What is being asked:
Arrange everything from the line containing "This screenshot has width=758, height=1604." down to the end of the material as a Markdown table with the columns Row and Text, numbering each line and omitting blank lines.

Data for this exercise:
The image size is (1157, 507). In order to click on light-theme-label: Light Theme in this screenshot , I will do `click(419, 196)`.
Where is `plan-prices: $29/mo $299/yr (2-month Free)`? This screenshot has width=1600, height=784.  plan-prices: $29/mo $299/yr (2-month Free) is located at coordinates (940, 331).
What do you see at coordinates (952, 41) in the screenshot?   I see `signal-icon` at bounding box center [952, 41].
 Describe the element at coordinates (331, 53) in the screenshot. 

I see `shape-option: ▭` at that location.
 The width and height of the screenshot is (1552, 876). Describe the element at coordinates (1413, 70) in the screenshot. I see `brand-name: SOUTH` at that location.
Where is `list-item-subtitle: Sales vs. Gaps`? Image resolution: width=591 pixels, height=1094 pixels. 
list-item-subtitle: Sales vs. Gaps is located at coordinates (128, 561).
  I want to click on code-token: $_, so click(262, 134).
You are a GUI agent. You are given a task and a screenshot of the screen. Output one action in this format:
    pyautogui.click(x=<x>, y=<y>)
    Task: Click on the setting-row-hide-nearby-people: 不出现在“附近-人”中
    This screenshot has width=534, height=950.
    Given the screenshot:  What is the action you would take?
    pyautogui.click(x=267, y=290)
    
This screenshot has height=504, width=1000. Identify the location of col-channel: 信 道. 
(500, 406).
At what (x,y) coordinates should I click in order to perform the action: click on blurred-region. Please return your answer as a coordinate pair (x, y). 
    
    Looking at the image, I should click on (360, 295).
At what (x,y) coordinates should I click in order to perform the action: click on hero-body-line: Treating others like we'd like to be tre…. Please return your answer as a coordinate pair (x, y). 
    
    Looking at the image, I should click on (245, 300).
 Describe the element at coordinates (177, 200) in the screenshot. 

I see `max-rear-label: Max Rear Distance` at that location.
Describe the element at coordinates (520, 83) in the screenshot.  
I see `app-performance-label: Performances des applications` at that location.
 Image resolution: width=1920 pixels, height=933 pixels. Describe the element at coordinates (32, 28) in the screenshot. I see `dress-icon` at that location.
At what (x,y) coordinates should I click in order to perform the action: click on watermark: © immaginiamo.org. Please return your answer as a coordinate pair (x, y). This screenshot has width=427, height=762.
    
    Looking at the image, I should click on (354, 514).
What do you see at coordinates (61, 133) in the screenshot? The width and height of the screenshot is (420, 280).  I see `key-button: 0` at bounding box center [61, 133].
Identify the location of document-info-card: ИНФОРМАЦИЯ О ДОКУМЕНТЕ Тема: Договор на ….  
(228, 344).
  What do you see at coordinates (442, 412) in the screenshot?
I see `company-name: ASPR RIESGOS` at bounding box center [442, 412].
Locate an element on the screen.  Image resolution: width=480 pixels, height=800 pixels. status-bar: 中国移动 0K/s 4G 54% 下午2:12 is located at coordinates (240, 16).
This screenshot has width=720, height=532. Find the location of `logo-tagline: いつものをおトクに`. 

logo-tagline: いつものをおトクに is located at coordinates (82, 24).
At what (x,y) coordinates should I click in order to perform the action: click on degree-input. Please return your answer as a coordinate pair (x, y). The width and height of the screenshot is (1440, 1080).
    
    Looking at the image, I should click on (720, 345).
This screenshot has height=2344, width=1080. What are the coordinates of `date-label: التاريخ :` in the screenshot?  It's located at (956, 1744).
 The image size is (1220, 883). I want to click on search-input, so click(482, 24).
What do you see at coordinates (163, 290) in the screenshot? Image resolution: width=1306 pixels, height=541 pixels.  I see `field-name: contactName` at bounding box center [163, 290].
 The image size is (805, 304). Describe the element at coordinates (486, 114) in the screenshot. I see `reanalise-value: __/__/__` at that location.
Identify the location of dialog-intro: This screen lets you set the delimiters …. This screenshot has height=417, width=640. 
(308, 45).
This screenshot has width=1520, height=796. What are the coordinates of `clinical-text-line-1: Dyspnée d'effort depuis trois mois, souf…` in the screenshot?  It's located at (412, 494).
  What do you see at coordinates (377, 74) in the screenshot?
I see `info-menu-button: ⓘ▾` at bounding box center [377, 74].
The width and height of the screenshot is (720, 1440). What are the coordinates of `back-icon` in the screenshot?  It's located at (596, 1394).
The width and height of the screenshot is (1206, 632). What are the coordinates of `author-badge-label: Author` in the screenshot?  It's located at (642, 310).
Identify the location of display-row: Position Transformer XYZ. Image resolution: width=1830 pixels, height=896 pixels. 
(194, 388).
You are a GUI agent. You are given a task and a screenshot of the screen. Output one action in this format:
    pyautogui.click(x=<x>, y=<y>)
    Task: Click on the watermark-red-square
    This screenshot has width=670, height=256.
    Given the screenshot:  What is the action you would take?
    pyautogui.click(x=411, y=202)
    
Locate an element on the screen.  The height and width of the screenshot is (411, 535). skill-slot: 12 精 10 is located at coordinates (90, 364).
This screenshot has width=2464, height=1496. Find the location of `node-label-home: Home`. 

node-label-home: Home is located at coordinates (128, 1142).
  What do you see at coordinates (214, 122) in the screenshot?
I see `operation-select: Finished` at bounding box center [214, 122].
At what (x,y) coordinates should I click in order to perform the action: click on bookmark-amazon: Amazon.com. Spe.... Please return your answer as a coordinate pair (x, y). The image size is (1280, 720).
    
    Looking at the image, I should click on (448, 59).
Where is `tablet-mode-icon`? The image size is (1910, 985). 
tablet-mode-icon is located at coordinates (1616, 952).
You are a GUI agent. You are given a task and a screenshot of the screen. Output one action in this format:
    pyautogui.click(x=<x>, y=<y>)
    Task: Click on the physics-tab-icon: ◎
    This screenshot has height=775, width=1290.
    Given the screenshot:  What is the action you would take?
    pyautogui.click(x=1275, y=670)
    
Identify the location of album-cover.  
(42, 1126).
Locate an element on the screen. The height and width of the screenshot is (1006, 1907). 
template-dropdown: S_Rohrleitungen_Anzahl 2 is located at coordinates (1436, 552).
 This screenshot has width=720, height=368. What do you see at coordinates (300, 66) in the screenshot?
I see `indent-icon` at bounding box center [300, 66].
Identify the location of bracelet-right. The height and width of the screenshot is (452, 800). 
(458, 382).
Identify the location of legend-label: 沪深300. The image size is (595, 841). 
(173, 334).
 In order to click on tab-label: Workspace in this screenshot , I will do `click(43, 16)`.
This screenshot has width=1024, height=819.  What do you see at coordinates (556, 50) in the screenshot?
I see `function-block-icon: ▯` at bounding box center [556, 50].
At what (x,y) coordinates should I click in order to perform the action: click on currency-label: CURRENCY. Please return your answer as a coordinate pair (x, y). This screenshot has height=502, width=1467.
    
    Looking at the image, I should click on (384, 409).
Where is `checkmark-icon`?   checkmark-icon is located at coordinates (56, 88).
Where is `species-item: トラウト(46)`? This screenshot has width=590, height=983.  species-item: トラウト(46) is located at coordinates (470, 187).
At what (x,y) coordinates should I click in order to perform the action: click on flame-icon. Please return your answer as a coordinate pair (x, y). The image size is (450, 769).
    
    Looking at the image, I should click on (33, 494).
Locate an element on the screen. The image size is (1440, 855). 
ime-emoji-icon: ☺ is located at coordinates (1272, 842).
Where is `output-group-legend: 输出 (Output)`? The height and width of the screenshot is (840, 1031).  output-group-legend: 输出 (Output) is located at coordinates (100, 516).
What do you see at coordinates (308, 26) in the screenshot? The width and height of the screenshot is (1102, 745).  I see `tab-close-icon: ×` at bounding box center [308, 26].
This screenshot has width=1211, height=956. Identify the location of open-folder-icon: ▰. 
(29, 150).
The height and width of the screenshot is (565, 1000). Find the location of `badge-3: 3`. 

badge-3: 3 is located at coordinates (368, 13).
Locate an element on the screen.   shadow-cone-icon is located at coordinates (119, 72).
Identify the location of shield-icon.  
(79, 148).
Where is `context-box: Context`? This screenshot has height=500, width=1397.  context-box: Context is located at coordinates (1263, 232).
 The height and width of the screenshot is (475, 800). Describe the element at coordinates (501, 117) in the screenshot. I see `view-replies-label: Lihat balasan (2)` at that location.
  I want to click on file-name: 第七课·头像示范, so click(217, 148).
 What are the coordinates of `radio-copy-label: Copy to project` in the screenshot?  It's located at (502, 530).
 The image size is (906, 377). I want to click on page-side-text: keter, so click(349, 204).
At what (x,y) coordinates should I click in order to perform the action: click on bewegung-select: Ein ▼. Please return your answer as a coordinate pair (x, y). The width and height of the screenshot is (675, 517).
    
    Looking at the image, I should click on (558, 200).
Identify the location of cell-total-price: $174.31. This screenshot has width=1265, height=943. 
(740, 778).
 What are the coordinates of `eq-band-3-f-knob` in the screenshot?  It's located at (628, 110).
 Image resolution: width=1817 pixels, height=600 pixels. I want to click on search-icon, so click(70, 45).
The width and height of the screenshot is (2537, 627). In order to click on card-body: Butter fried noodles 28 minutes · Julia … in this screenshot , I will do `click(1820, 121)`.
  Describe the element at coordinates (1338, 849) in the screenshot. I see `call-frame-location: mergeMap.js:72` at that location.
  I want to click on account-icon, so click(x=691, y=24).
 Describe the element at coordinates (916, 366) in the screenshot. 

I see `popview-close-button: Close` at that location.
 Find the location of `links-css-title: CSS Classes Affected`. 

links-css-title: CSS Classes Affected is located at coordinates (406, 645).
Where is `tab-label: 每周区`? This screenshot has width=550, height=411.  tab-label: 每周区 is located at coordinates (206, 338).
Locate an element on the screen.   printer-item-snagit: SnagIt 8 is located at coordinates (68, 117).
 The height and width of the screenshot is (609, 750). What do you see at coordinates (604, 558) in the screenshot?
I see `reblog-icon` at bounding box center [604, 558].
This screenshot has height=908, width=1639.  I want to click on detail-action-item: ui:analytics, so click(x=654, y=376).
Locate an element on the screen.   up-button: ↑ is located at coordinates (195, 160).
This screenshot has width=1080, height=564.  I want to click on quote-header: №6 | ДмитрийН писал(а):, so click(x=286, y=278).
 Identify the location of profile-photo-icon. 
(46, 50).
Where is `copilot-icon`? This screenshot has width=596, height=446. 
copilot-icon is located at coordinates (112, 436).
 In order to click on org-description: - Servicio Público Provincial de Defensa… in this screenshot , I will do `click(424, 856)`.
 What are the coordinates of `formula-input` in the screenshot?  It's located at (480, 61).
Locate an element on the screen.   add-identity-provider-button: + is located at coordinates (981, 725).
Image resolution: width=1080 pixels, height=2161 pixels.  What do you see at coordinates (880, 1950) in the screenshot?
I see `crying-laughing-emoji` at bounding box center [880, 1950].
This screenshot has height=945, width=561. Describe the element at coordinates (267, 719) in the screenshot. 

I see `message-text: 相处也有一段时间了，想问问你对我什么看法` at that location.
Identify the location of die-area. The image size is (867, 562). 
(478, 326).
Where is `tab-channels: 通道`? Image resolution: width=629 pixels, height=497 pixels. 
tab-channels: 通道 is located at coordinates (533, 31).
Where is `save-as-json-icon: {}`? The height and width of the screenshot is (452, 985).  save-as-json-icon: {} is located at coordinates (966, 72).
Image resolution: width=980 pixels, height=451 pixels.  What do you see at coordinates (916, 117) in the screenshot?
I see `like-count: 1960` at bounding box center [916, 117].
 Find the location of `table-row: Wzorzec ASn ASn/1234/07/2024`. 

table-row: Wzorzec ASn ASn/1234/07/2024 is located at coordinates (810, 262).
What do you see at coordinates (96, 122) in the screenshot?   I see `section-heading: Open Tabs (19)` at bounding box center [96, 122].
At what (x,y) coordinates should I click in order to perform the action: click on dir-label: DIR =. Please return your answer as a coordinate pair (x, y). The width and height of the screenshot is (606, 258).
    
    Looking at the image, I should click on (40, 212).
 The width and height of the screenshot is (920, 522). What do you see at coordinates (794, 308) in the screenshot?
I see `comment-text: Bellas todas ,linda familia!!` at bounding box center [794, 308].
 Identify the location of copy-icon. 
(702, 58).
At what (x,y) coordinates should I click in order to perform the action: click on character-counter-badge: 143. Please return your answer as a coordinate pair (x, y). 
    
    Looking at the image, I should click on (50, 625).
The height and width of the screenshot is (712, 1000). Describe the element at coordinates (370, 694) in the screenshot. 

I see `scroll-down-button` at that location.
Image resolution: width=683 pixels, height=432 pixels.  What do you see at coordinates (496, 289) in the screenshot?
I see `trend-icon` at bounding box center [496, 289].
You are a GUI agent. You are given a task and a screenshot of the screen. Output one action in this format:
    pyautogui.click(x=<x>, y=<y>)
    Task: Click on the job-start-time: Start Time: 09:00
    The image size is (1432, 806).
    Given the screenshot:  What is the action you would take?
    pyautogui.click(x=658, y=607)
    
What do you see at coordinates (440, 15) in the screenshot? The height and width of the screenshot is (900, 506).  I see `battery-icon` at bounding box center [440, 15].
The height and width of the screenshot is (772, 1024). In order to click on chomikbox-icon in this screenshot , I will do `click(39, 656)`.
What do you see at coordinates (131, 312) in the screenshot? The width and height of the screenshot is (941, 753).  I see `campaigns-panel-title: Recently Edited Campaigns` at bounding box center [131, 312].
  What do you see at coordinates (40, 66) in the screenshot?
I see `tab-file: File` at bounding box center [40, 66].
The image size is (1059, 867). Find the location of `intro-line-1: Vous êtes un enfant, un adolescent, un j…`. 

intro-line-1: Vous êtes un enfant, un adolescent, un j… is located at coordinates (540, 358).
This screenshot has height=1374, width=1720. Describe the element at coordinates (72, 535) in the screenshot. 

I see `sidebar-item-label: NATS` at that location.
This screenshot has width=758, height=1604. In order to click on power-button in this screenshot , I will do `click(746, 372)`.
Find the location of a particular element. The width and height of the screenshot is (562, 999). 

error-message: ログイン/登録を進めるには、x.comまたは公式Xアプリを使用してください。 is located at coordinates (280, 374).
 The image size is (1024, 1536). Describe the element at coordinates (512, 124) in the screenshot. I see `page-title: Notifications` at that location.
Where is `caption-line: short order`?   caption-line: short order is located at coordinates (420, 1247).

Written solution:
| Row | Text |
|---|---|
| 1 | This screenshot has width=758, height=1604. In order to click on power-button in this screenshot , I will do `click(746, 372)`. |
| 2 | Find the location of a particular element. The width and height of the screenshot is (562, 999).  |
| 3 | error-message: ログイン/登録を進めるには、x.comまたは公式Xアプリを使用してください。 is located at coordinates (280, 374). |
| 4 |  The image size is (1024, 1536). Describe the element at coordinates (512, 124) in the screenshot. I see `page-title: Notifications` at that location. |
| 5 | Where is `caption-line: short order`?   caption-line: short order is located at coordinates (420, 1247). |